Connecting with children can be a rewarding experience. When someone says thank you, it feels good.
This is what happened at a Mennonite Central Committee (MCC) newcomers engagement project, held at various venues in St. Catharines, including Grantham Mennonite Brethren Church and a local library, from July 6 to Aug. 31. The project included activities at the local library on Wednesday mornings, and sports on Friday nights and Saturday mornings, followed by a literacy program at the church.
The free activities were for children and youth between the ages of 6 and 20 that are new to Canada. Each event was a uniquely designed opportunity to bring privately sponsored refugees and their sponsors together, to help with the settling and integrating of the newcomers into St. Catharines and the broader Niagara Region.
According to Moses Moini, MCC Ontario’s refugee program coordinator, MCC spearheaded the project with the goal of helping newcomer children and youth with school readiness, building social skills and increasing physical fitness. Newcomer children and youth often have limited opportunities to engage in such activities because of various barriers, including cultural norms, cost of programming and lack of awareness.
Through funding from Service Canada, MCC hired Lauren Anderson to serve as the newcomers engagement assistant for the region. She worked with the MCC refugee team to plan and implement the activities, including existing summer programs offered in St. Catharines.
The activities were run with the help of volunteers, and the Grantham MB church offered its space, helpers and sports equipment. Swimming tickets were provided by the City of St. Catharines program coordinator and the library led tours and activities.
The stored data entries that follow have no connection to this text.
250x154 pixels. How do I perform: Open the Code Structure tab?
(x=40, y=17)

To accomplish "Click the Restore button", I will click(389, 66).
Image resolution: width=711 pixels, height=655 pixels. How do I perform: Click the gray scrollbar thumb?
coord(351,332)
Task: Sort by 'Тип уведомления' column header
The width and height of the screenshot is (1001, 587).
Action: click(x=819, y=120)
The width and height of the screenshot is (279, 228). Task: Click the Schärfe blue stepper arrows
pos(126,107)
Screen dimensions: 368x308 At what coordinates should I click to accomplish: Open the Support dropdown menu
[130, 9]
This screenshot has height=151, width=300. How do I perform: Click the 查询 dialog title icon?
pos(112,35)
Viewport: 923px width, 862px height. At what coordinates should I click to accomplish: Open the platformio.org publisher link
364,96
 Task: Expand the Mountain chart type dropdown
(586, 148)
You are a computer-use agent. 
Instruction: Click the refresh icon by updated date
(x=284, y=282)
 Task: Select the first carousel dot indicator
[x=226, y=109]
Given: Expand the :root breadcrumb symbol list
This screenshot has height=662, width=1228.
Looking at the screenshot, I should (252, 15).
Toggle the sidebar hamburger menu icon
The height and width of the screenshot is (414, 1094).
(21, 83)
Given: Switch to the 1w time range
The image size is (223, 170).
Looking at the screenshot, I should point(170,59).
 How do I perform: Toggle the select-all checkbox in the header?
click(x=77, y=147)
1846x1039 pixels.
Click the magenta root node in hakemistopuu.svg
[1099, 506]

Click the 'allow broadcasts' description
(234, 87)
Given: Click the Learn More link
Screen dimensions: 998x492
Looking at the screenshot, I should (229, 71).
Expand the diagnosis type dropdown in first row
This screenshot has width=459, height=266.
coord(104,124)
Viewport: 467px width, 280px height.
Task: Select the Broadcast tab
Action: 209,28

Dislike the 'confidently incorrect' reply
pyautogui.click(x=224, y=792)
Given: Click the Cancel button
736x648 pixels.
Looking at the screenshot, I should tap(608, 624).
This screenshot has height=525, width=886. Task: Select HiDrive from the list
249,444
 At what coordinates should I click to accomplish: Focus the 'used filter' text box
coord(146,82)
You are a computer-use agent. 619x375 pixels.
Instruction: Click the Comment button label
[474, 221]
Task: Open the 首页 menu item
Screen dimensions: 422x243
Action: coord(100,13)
The well-attended Saturday morning activities included team sports such as soccer, group games such as Capture the Flag, and free time with games of the participants’ personal choice. In the afternoon there was a story time; some reading and writing activities; and games, crafts and snacks related to the story.
Besides the regularly structured events, other outings were planned. A Links for Greener Learning garden party included a day of exploring the gardens, harvesting vegetables at the garden plot, cooking tomato sauce and making pizzas.
One little boy excitedly explained the face he put on his pizza with tomatoes and peppers, while a little girl said she enjoyed the time in the sensory garden feeling the different textures and smelling the different scents. Another girl translated for two older girls who had just arrived in Niagara and weren’t fluent in English yet.